Amid Lamentations, Demand For Forensic Investigation Mounts
• Builders Canvass Strict Regulation For Infrastructural Setbacks
• Say Huge Resources Needed To Rebuild Community

Apart from the calamitous explosion that rocked Abule-Ado, Amuwo Odofin area of Lagos State last Sunday, victims of the incident appear to be getting deeper into confusion as the days pass by. No thanks to the mixed messages coming in from different government quarters.

Last week’s massive explosion leftover 200 houses either partially or fully destroyed, shattered hundreds of business outfits at the trade fair plaza, and rendered over 2, 000 inhabitants homeless.

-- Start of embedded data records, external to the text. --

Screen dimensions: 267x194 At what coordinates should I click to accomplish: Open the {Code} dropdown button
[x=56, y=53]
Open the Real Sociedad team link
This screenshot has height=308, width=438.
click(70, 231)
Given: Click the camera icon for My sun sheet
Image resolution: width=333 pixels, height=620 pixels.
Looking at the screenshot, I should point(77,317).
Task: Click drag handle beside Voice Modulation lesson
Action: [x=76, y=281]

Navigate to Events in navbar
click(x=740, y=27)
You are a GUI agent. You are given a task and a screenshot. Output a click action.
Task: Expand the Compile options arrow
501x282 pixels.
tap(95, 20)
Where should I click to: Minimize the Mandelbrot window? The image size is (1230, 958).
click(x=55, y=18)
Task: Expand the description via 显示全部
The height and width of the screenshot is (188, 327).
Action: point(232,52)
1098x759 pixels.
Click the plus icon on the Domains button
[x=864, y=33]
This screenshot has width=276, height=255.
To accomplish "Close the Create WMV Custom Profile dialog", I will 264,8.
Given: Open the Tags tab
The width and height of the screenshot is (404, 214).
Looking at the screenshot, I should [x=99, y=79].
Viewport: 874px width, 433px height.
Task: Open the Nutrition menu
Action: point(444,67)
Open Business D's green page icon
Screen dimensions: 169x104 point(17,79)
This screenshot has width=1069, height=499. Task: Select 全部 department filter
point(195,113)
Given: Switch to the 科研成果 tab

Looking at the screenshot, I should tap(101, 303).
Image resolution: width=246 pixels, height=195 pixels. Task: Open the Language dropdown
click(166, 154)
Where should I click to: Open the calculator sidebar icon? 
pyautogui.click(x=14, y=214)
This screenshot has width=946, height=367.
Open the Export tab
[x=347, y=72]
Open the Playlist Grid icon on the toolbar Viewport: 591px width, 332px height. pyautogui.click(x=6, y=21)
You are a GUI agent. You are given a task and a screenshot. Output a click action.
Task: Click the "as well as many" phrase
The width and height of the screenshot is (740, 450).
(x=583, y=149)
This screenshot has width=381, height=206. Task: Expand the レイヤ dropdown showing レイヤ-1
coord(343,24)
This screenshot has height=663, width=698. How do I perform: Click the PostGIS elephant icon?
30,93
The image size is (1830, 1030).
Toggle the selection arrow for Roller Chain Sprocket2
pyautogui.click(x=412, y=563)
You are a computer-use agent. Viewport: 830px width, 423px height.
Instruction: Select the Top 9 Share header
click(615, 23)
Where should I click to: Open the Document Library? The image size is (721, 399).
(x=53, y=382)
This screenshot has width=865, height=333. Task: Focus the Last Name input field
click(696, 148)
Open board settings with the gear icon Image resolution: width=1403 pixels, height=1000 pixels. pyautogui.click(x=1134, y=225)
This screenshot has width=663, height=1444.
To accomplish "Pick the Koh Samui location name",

All these notwithstanding, while the Federal Housing Authority is said to be alleging that landed properties at the explosion site belong to it, claims by the state government that it never approved for the buildings to be erected hence they were illegal structures, and another claim that owners of the structures refused to subject their buildings to an integrity test, have continued to unsettle the victims of the disaster.

Also, while there are growing calls for the integrity of structures in the affected area to be investigated considering the level of devastation, individuals and groups are calling on the Federal Government to carry out a forensic investigation of the explosion, which the National Petroleum Corporation (NNPC) claimed happened when gas cylinders were hit by a truck in the area where its pipelines pass through.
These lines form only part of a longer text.